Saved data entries

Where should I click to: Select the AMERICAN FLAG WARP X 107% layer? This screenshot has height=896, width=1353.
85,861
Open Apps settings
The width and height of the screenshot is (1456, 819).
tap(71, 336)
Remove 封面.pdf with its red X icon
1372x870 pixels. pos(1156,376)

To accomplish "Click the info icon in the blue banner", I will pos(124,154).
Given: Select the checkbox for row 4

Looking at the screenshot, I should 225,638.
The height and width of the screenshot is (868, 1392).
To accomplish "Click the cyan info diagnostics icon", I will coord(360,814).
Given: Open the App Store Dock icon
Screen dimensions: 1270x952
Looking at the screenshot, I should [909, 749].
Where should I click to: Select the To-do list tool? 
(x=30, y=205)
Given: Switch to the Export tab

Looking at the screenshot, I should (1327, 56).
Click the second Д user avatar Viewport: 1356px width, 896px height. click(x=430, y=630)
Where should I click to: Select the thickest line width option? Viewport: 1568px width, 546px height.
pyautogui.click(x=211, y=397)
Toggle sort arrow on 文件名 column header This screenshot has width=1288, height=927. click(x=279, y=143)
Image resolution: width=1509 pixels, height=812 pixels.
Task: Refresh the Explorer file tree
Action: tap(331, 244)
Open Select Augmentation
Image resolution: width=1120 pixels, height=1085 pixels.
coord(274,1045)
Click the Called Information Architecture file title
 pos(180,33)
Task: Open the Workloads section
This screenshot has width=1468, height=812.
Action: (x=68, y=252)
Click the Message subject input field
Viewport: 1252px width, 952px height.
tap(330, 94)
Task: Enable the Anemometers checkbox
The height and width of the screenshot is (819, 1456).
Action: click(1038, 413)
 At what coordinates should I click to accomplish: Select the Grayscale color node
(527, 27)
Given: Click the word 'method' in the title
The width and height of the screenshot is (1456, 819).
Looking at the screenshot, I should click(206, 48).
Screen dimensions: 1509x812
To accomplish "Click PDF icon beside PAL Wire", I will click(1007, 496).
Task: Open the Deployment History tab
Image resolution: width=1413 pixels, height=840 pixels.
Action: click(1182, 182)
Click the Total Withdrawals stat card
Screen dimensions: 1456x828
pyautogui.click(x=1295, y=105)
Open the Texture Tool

[PROBLEM DESCRIPTION] Work out how many lines of the data hold the string "will". Reply with that number alone.

[YOUR SOLUTION] 3